[Saved entries]
..............................

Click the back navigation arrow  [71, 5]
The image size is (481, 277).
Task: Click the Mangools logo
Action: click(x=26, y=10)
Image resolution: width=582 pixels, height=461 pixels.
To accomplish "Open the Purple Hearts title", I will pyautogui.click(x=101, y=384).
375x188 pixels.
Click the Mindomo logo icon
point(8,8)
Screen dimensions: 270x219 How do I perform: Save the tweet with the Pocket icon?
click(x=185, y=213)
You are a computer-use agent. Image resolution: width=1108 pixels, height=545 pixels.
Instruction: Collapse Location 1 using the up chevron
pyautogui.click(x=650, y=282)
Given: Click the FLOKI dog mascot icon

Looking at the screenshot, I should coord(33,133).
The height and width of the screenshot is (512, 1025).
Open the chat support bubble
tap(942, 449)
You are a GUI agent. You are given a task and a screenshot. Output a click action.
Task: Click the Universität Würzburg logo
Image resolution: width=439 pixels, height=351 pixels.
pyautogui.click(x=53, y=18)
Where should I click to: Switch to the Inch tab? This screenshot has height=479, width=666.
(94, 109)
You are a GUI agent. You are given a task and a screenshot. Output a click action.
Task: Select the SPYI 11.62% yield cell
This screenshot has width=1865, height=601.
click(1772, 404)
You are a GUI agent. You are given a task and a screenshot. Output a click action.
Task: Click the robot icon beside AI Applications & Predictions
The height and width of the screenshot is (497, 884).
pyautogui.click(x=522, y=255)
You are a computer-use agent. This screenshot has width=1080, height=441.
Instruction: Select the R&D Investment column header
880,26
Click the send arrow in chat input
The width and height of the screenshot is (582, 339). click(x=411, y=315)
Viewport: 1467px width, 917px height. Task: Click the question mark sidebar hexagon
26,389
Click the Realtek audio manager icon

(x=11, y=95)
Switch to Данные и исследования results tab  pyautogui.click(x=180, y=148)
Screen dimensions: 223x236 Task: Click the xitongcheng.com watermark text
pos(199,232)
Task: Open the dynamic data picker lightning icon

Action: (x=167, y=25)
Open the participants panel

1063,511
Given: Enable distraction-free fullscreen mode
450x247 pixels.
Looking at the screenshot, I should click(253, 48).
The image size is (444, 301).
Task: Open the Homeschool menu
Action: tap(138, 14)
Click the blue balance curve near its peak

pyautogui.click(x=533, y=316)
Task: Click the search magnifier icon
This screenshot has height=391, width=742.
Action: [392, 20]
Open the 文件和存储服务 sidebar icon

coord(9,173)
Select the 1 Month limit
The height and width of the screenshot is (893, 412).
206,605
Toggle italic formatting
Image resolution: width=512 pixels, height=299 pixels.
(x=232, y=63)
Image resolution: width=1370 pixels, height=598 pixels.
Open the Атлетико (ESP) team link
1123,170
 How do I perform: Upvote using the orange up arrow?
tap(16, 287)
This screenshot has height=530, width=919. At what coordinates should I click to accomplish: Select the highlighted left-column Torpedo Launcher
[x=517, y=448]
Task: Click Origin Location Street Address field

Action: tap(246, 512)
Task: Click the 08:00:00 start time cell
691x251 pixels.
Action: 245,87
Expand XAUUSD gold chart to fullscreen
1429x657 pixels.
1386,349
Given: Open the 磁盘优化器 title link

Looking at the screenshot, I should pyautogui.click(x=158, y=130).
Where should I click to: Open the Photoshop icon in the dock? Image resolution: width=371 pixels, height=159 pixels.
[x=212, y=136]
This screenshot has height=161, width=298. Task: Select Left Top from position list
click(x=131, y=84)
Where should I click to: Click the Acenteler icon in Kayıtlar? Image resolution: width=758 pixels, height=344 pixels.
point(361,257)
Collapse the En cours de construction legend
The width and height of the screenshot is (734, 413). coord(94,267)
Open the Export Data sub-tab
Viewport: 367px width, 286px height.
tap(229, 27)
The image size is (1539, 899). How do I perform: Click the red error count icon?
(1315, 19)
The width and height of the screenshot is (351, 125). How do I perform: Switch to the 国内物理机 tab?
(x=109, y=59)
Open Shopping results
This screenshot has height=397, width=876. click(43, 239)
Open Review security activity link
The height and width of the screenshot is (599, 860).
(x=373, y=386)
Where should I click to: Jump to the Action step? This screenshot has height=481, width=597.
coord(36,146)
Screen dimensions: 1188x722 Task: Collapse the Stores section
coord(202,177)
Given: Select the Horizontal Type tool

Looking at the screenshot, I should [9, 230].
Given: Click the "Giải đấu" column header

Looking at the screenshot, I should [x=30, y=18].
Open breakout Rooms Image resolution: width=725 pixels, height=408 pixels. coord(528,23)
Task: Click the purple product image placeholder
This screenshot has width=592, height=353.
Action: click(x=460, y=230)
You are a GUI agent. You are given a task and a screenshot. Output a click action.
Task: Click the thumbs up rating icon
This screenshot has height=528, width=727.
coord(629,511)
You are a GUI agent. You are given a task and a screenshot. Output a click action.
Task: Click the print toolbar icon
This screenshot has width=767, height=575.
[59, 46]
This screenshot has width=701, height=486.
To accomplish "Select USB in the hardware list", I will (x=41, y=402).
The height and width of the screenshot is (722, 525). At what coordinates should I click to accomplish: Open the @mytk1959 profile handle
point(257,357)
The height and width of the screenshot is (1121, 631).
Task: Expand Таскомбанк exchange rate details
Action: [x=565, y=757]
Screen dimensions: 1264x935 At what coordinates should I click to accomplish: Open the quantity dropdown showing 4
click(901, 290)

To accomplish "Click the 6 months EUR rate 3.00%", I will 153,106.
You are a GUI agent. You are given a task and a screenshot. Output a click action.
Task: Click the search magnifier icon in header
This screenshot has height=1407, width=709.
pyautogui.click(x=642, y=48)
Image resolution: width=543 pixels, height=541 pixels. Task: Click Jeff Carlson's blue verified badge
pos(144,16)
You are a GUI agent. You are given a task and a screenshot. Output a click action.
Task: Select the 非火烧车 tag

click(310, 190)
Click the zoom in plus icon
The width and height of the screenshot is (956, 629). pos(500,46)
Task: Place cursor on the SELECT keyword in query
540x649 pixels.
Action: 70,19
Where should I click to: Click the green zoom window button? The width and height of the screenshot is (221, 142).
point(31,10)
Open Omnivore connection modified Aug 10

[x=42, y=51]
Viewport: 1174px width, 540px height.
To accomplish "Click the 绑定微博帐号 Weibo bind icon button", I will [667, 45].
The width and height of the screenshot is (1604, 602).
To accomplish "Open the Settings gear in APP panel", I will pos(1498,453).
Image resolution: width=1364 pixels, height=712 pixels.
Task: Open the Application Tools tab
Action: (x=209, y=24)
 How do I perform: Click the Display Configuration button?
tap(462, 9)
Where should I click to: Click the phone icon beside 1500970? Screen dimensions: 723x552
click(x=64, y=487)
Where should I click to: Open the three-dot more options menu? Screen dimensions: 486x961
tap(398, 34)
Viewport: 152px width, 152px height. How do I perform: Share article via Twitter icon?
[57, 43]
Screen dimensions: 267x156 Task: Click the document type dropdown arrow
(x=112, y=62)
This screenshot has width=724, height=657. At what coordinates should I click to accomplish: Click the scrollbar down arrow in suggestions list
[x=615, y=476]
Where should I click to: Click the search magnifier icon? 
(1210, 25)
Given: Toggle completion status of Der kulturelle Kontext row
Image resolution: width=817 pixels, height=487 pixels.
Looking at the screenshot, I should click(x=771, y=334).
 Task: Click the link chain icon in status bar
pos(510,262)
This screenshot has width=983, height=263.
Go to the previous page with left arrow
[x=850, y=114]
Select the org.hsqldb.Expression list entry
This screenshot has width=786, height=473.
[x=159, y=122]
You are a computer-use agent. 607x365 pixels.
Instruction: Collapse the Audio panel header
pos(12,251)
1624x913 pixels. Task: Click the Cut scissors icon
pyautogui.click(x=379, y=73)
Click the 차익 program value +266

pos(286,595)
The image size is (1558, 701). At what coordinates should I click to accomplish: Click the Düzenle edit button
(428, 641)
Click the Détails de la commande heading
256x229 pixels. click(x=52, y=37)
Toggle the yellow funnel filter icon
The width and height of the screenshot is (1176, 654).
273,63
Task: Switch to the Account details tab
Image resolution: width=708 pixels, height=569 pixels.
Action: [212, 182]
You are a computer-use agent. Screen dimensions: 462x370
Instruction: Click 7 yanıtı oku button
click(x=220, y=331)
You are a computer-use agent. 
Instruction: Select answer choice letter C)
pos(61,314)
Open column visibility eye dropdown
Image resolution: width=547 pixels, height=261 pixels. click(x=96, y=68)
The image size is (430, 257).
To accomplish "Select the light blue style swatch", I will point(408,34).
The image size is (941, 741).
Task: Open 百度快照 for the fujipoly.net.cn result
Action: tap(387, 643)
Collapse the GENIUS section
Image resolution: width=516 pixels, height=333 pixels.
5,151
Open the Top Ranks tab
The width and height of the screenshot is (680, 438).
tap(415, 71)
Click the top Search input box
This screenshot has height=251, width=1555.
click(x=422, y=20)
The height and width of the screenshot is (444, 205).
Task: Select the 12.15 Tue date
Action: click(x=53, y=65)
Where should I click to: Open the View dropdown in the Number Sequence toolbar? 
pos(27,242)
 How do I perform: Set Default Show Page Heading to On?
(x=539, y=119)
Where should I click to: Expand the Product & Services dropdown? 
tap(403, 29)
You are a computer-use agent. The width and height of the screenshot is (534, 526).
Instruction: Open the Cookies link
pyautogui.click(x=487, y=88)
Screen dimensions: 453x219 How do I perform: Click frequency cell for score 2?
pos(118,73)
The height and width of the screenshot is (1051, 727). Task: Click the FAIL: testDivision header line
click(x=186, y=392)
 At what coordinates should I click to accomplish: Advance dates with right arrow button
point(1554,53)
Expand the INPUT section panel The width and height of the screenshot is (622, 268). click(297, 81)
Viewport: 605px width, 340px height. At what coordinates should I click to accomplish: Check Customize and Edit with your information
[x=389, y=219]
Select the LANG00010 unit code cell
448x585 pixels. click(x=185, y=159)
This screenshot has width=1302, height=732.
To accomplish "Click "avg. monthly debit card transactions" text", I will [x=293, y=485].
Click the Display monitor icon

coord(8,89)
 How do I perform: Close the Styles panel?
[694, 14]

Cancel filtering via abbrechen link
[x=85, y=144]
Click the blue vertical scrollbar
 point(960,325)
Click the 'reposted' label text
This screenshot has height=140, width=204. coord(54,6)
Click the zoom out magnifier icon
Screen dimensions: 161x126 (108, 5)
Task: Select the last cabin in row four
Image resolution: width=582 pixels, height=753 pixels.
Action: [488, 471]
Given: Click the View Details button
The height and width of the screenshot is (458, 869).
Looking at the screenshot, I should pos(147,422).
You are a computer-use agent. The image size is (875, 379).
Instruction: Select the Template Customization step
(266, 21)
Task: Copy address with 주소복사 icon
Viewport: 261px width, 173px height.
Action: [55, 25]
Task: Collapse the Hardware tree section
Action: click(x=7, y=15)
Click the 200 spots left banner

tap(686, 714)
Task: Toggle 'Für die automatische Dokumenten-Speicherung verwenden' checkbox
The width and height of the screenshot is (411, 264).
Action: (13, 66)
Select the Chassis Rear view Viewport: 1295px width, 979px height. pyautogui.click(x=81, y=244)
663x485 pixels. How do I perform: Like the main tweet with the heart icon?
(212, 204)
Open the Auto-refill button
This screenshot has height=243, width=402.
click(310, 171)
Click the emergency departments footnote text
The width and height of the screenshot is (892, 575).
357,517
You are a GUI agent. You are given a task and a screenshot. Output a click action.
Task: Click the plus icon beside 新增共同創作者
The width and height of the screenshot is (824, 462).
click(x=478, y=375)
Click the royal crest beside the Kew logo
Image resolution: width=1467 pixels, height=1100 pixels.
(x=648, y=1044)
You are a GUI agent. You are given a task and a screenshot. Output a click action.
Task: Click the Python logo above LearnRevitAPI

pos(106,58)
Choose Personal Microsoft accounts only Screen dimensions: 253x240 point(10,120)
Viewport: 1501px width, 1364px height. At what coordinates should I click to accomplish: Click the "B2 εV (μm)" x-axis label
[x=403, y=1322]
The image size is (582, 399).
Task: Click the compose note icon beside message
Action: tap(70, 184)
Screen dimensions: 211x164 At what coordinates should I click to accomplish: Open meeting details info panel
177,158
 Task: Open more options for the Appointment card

..............................

> Exercise aim:
State the number of lines in these entries where the word "computer" occurs, without any other words.

> Solution for this exercise:
7